Mortgage rates this week dropped to the lowest level since May, continuing a pullback from nearly 8% in October. A housing market turnaround is coming, experts say.
The average 30-year fixed mortgage rate was 6.61% this week,
Freddie Mac
said Thursday. It was the lowest level gauged by the weekly reading since May 25.
“Heading into the new year, the economy remains on firm ground with solid growth, a tight labor market, decelerating inflation, and a nascent rebound in the housing market,” Sam Khater, Freddie Mac’s chief economist, said in a statement.
Mortgage rates have fallen by more than a percentage point since peaking in October. Buyers may be waiting in the wings—but housing market data has yet to capture signs of significantly more sales. A measure of contract signings for existing home purchases was flat in November with October’s level.

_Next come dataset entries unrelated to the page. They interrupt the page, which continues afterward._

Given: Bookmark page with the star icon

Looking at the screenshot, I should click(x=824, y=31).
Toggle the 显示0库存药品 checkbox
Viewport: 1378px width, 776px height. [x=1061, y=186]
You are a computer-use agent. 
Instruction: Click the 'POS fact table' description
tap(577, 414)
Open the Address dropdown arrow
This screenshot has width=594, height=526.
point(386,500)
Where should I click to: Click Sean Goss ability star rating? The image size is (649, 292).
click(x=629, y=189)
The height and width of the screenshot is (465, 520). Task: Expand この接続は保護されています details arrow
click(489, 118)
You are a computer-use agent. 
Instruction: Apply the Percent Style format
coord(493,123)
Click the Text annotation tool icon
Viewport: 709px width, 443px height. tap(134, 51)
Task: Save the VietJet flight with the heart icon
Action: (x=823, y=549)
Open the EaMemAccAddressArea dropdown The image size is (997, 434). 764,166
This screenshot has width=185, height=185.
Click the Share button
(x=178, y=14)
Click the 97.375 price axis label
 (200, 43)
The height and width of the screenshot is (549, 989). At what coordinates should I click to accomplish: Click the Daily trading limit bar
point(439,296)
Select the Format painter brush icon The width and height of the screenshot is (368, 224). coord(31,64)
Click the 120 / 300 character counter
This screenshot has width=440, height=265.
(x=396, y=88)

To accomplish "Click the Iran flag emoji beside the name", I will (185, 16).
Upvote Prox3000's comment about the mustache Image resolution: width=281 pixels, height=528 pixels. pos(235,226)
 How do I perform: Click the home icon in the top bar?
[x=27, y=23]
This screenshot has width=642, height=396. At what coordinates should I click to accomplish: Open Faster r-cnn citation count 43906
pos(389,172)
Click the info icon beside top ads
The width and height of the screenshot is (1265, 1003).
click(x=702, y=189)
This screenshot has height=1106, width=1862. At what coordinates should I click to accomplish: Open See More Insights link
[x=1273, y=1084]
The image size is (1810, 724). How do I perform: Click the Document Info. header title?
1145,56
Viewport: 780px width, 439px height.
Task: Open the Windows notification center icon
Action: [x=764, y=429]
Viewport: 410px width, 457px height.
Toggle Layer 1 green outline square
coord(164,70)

Economists had expected that the National Association of Realtors’ pending home sales index would gain slightly. Instead, November’s level marked the second month of record low contract signings. Pending sales precede closed deals by a month or two, making the index a forward-looking indicator of future home sales.
But a turnaround may be near. “Although declining mortgage rates did not induce more homebuyers to submit formal contracts in November, it has sparked a surge in interest, as evidenced by a higher number of lockbox openings,” Lawrence Yun, the trade group’s chief economist, said in a statement.
Despite the plateau, sales increased in three of the nation’s four broad regions—with the greatest pickup in the West, where sales rose 4.2% from the month prior. Northeastern and Midwestern sales followed, with gains of 0.8% and 0.5%, respectively. Sales in the south fell 2.3% from the month prior.